Más allá de la calidad literaria, en Asimov importan los argumentos y la atmósfera. Hace una semana, mi hija trajo a casa dos volúmenes de sus cuentos completos. Se los arrebaté y ando disfrutando de su lectura. Es una edición barata de bolsillo, pero en ella se puede ver la evolución del estilo, el intento de crear su propio mundo literario. El Universo es el Macondo de Asimov, su Santa María, su condado de Yoknapatawpha. Entre las páginas de uno de los volúmenes hay un texto extraño para una edición de bolsillo titulado Las bases del éxito en ciencia ficción que resume -no sin manifiesta ironía- su poética y que reproduzco:

Para triunfar con límpido brillo en el oficio de la ciencia ficción,
recurre a la jerga de las ciencias (aunque sólo te suene a jerigonza).
Habla del espacio, de galaxias y de falacias teseráticas
en estilo místico y agudo;
el aficionado, aunque no entienda un bledo, te lo exige
con blanda sonrisa de esperanza.

Y el aficionado dirá
mientras tú por tu espacial senda andarás:
si ese joven vuela por toda la galaxia,
qué tipo de hombre tan imaginativo ha de ser ese tipo de hombre.

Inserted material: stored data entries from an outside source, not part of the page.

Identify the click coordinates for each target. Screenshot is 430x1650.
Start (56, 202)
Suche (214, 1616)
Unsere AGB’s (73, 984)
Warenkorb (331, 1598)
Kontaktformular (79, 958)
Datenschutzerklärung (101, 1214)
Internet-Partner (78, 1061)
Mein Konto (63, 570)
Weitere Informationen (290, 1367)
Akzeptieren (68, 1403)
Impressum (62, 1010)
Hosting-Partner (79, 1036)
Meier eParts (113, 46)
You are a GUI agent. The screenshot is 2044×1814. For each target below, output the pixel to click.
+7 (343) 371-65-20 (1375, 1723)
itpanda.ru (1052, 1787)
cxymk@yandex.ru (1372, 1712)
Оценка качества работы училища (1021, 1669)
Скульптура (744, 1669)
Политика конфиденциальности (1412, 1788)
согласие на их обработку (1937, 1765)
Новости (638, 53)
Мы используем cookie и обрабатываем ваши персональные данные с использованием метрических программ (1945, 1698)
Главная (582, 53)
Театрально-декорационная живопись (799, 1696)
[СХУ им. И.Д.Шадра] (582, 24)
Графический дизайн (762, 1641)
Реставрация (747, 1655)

No hay misterio en el éxito: desempolva tus libros de historia.
Un imperio que otrora fue romano encaja en la estrellada Vía Láctea.
Con hiperespacial impulso surcará los parsecs,
y armarás una trama sin mayor trajín
si espigas las obras de
Edward Gibbon y de Tucídides el griego.

Y el aficionado dirá
mientras tú por tu reflexiva senda andarás:
si ese joven conoce tanta historia,
qué alto ha de ser su alto cociente de inteligencia.

Borra todo pensamiento lujurioso de la mente cavilosa de tu héroe.
Que cultive la política y la argucia y se ciegue a todo lo demás.
Le basta con haber tenido madre, las demás mujeres sólo estorban,
a pesar de sus joyas y sus lustres.
Sólo lo distraen de sus sueños y le impiden
consagrarse a esa piscohistoria.

Y el aficionado dirá
mientras tú por tu estrecha senda andarás:
si todo es masculino en sus relatos,
qué casto ha de ser ese joven puro y casto.

Creo que lo escribió en los años cincuenta, cuando comenzaba a despuntar el éxito de sus cuentos en las revistas norteamericanas de ciencia ficción. Puede que sea la respuesta a alguna crítica. Me gusta creer esto. No me imagino a un Asimov tan pacato.